PLAINTE CONSTITUTIONNELLE—PROTECTION DES DROITS DES ENFANTS À NAÎTRE: La contestation sur l’avortement de l’Association Ius Ad Vitam rejetée

L’Association Ius Ad Vitam, qui a pour but de promouvoir et veiller à la protection des droits des parents, mères ou encore des enfants prénataux, avait logé une plainte constitutionnelle en Cour suprême, réclamant réparations en vertu de l'article 17 de la Constitution, contestant la promulgation de l’article 235(A) du code pénal qui autorise l’avortement sous certaines conditions. L’association clamait que « tout enfant prénatal est un être humain qui doit être protégé par la loi ». Toutefois, un double bench, composé des juges Rehana Mungly-Gulbul et David Chan Kan Cheong, a rejeté cette plainte, statuant que le contestataire n’est pas habilité à entrer une telle plainte car ne pouvant agir au nom de toutes les mères ou parents, grands-parents, enfants et autres.
L’association Ius Ad Vitam avait dirigé sa plainte contre l’État, l’Attorney General et l’Ombudsperson for Children. Composée de parents, grands-parents et mères en devenir, Ius Ad Vitam lutte pour la protection de leurs droits ainsi que celui des enfants prénataux. L’association contestait la promulgation de la section 235A du code pénal, qui traite à la dépénalisation de l’avortement sous certaines conditions, mise en vigueur le 15 octobre 2012. L’association clamait dans sa plainte qu’un enfant « dans le ventre de sa mère est un être humain qui doit jouir des droits qui régissent la protection de l’enfance » sous la Constitution. L’association a soutenu que l'article 235A, qui dépénalise partiellement l’avortement, est une violation des articles 1, 2, 3, 4, 5, 7 de la Constitution. Elle soutenait aussi que la Cour suprême décrète que l’Attorney General et l’Ombudsperson for Children « ont failli à leur devoir envers les enfants à naître, y compris un fœtus de moins de 14 semaines ». Les défendeurs se sont quant à eux opposés à l’écoute de cette plainte constitutionnelle en Cour suprême, arguant que le contestataire n’est pas habilité à entrer une telle plainte.
Uns des directeurs de cette association était venu expliquer en cour que les membres de l’association partagent le même objectif, soit protéger les intérêts des enfants à naître. Le témoin a ajouté qu’il est lui-même un grand-père potentiel car sa fille est mariée. Les juges Rehana Mungly-Gulbul et David Chan Kan Cheong devaient toutefois donner raison au point de droit avancé par les défendeurs dans leur arrêt, statuant que le contestataire ne pouvait s’octroyer la capacité d’agir au nom de toutes les mères ou parents et grands-parents. « As a matter of fact, the plaintiff in effect purports to represent, and to speak in the name of, all men, women, children and even unborn children with the object, inter alia, of challenging any existing or future law which affects the rights and interests of any man, woman, child or
even of an unborn child. One can legitimately doubt whether the plaintiff can arrogate itself such a wide mandate. »

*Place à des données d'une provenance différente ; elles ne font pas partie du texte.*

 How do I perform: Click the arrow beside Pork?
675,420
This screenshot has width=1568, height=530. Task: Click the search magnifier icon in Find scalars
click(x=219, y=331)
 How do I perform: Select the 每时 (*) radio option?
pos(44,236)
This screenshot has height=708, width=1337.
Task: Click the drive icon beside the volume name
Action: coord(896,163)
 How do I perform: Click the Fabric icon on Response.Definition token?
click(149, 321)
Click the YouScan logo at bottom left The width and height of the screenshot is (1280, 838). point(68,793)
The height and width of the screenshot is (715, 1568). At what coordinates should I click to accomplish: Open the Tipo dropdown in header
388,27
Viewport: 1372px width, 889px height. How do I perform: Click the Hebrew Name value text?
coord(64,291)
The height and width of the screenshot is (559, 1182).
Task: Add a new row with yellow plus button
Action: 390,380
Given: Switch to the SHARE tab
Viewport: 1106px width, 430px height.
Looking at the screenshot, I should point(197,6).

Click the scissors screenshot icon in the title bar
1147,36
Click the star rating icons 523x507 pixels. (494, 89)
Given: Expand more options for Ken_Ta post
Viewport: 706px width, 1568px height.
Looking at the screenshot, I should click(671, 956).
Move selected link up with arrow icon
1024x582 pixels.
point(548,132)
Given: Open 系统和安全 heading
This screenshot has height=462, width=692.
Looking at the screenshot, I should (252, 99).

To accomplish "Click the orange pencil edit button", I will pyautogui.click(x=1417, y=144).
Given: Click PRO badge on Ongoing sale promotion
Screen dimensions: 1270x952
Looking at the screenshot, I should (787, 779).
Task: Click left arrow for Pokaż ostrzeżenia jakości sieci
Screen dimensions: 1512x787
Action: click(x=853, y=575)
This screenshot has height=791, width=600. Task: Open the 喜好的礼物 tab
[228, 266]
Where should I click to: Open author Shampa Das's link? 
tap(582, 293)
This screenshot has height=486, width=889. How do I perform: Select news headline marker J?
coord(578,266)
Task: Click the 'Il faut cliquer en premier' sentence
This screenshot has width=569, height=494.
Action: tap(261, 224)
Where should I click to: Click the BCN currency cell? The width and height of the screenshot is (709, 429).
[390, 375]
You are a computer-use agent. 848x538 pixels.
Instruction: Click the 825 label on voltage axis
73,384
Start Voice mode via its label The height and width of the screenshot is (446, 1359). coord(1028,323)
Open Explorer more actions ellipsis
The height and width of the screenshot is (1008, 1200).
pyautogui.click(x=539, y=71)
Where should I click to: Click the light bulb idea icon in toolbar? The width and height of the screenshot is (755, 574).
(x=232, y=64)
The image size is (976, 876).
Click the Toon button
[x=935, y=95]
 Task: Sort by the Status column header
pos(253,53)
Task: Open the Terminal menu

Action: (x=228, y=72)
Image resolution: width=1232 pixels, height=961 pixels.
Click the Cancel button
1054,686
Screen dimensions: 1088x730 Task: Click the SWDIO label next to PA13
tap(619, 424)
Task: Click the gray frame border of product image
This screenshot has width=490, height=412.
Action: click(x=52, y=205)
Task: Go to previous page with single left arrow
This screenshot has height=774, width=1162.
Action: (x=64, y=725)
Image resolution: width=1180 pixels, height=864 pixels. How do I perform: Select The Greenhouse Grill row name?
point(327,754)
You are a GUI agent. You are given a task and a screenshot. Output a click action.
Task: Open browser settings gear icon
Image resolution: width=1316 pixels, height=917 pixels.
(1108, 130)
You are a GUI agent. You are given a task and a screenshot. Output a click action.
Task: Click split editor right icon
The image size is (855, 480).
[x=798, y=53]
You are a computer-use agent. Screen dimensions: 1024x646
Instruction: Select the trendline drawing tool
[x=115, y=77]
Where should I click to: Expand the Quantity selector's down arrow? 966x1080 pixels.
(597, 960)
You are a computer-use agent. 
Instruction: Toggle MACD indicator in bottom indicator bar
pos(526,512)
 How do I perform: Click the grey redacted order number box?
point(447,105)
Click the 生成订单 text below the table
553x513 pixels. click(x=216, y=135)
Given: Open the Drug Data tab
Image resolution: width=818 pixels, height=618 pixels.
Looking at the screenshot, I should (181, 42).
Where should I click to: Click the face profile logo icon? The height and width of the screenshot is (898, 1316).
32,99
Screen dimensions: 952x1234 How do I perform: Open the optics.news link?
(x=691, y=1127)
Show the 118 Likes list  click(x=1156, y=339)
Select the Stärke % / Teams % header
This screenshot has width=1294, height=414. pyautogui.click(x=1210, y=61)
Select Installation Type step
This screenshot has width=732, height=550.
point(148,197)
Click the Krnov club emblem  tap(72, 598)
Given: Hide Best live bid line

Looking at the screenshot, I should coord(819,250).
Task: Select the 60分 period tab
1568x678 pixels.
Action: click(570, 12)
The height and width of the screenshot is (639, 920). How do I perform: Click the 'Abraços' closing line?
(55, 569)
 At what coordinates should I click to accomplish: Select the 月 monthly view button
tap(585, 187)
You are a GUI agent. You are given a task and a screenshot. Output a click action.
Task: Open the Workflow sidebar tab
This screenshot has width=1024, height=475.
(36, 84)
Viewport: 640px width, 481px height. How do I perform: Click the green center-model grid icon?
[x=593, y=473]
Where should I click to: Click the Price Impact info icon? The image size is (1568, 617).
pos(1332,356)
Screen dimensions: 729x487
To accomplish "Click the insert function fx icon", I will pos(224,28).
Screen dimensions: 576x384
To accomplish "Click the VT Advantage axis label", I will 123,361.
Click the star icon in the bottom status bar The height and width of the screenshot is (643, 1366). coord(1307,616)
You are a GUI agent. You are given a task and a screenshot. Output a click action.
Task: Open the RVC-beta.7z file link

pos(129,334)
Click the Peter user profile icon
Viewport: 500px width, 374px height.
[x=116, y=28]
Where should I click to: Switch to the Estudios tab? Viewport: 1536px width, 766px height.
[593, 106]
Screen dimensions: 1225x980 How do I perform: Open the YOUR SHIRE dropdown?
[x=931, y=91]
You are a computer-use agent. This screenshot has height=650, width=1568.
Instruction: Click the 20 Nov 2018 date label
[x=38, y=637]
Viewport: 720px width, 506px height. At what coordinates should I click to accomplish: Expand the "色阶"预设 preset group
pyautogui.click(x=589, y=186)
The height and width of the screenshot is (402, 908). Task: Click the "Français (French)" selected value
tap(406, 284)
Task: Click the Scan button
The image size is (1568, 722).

Les juges ont soutenu dans leur arrêt que le contestataire a failli à établir qu’il avait un intérêt personnel dans ce cas pouvant lui causer préjudice avec la promulgation de la section 235A du code pénal. « The plaintiff association purports to defend the interest of all men, women, parents, grandparents, children and pre natal children. It is not defending the rights of any particular identifiable unborn child whose rights are actually in jeopardy. Nor can it be said that the rights of an unborn child, are being, or are likely to be, contravened in relation to the said unborn child (…) The plaint simply does not raise any issue of attempted abortion of a plaintiff whose personal fundamental rights could be at stake », ont-ils conclu. Les juges ont ainsi rejeté la plainte constitutionnelle de l’association Ius Ad Vitam.